Bhartiya Enterprises vs C.S.T.-Delhi-Iv on 11 December, 2014

        

 
CUSTOMS, EXCISE & SERVICE TAX APPELLATE TRIBUNAL, 

WEST BLOCK NO.II, R.K. PURAM, NEW DELHI-110066.



	Single Member Bench	

Court No. 4



ST/51179/2014-ST(SM)



                             	     Date of hearing: 02/7/2014

Date of Pronouncement: 11/12/2014



	                                   

Bhartiya Enterprises		                  	Appellant 

                                               

       Vs.	

                                                                                        

C.S.T.-Delhi-IV                                                  Respondent   

Appearance:

Present for the Appellant: Shri N.K. Sharma, Advocate Present for the Respondent: Shri Devender Singh, DR Coram: Honble Mr. Manmohan Singh, Technical Member FINAL ORDER No. 54701/2014 PER: MANMOHAN SINGH Appellant has come in appeal against Order-In-Appeal No.97/ST/APPL/DLH-IV/2013 dated 15.01.2014.

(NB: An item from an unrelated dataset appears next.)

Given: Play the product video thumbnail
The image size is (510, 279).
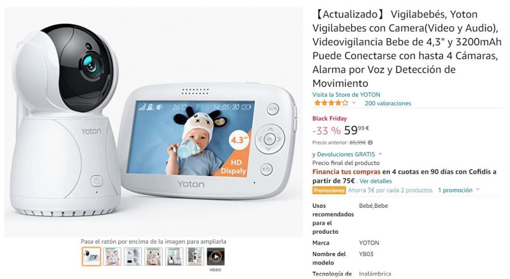Looking at the screenshot, I should coord(215,257).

2. Original Adjudicating Authority vide Order-In-Original no. 01/JSY/12-13 dated 28.02.2013 confirmed the Cenvat credit of Rs.65,862.48 and appropriated alongwith interest. Penalty of Rs.1,48,851/- was also imposed. Commissioner in his above order-In-Appeal rejected the appeal and upheld Order-In-Original.

3. The facts as stated in the Commissioner (Appeals)s order are extracted to appreciate the facts of the case. Acting on an intelligence that the appellants were using diesel oil in their furnaces but were procuring bills of CBFS and showing the same to have been used in furnaces while actually diesel oil was being used and CBFS was not being received and only bills were being received to avail Cenvat Credit. Manager in his statement dated 06.3.2006 stated that their firm was availing Cenvat facilities on input credit and input service credit and utilizing the same towards payment of service tax on output services; that their firm had availed Cenvat credit on furnace oil used in the furnaces. On being asked whether they had used CBFS as fuel in their furnace he stated that he did not know whether there was any difference in CBFS or Furnace oil; that the furnace oil being used by the appellants, was supplied by the dealers on the invoices raised for CBFS as the dealers informed them that CBFS was the other name of furnace oil; that their firm had not received the CBFS against the invoices of dealers listed below and instead received furnace oil, which was contrary to the provisions of Cenvat Credit Rules, 2004, therefore, they were ready to pay back the Cenvat Credit availed and utilized by them on CBFS.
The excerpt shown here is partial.